[EXERCISE INSTRUCTIONS] Write out each record below exactly as it appears, with no pictures.

[EXERCISE DATA]
++++++
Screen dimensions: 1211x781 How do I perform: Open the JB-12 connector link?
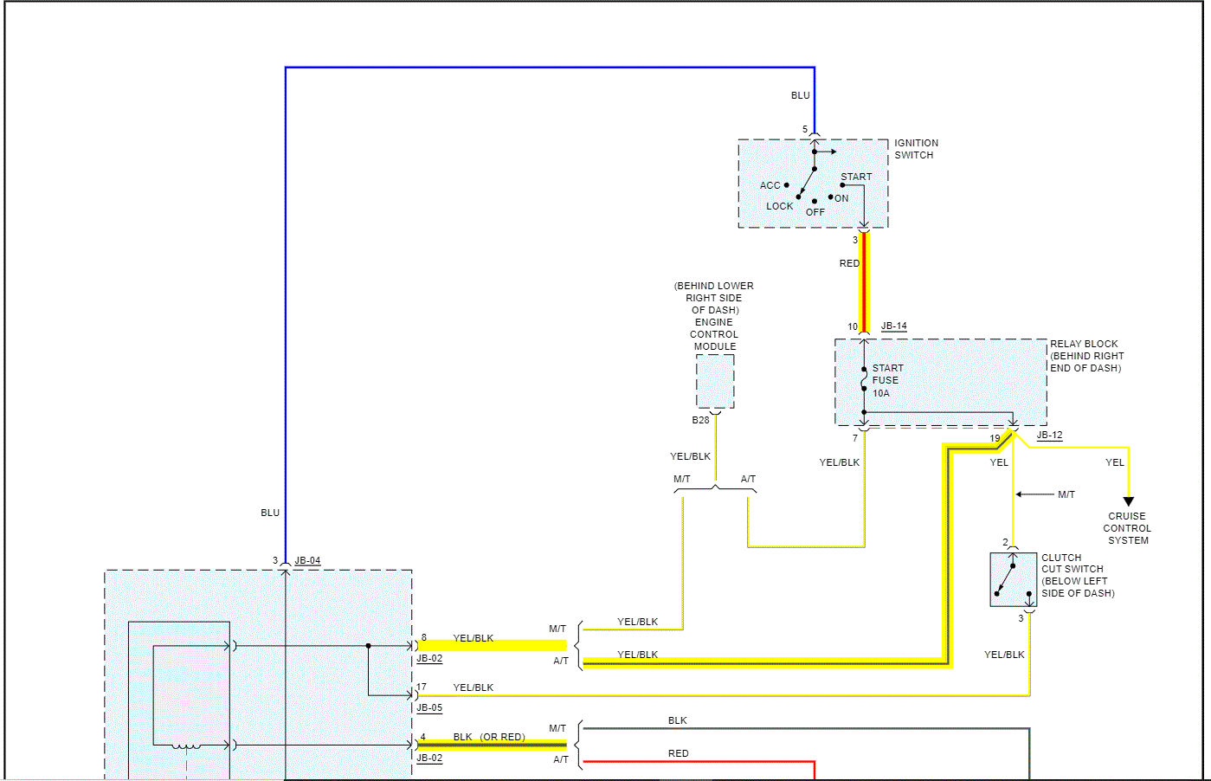tap(1049, 436)
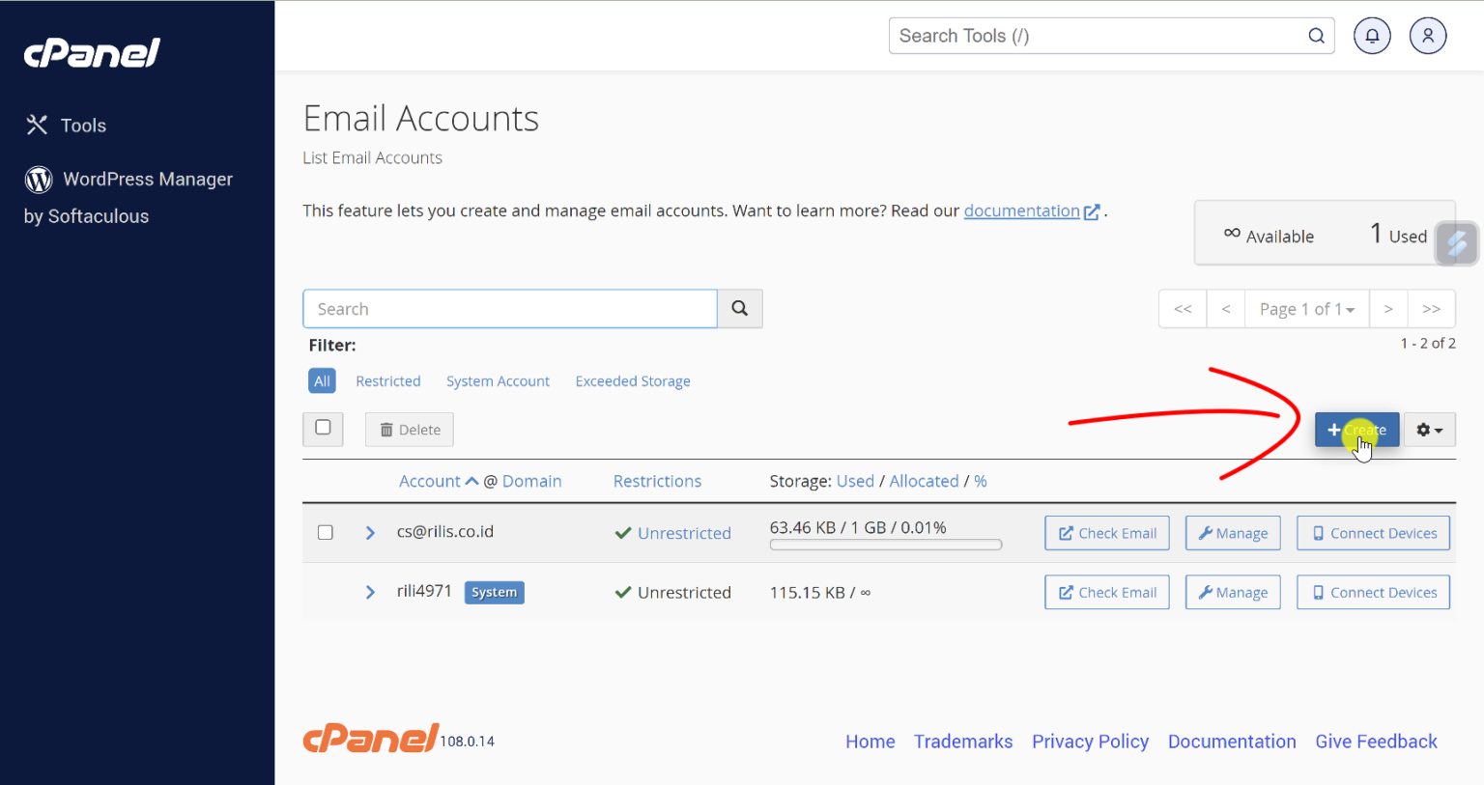This screenshot has height=785, width=1484.
Task: Expand the rili4971 System account row
Action: click(370, 592)
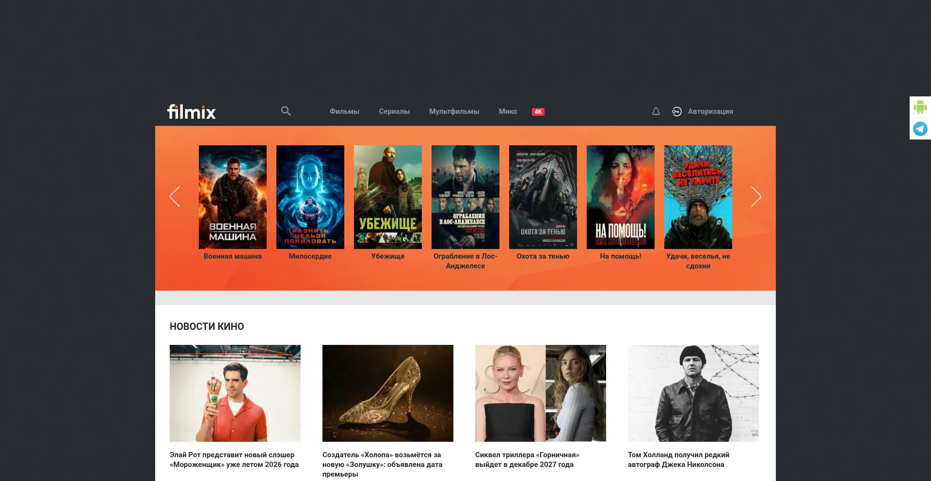Open the Android app icon
This screenshot has height=481, width=931.
920,107
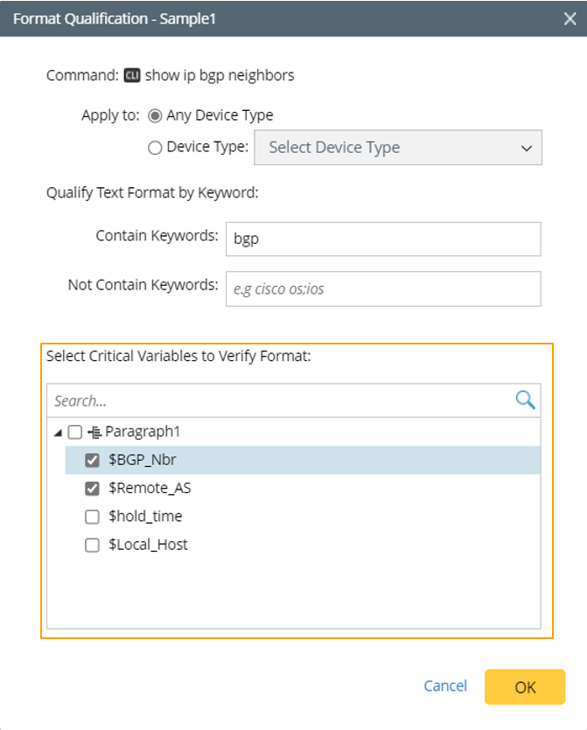This screenshot has height=730, width=587.
Task: Click the Cancel link
Action: [x=445, y=686]
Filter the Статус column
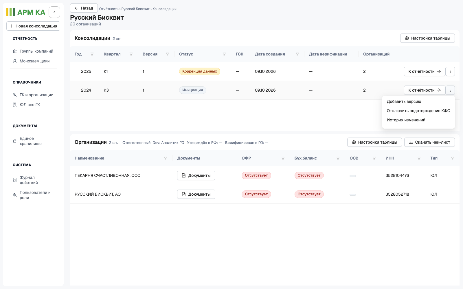 point(224,54)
++++++
[YOUR SOLUTION]
Screen dimensions: 1211x781 How do I perform: Open the JB-12 connector link?
tap(1049, 436)
This screenshot has height=785, width=1484.
Task: Expand the rili4971 System account row
Action: click(370, 592)
Open the Android app icon
This screenshot has height=481, width=931.
920,107
This screenshot has height=730, width=587.
Task: Click the Cancel link
Action: [x=445, y=686]
Filter the Статус column
 point(224,54)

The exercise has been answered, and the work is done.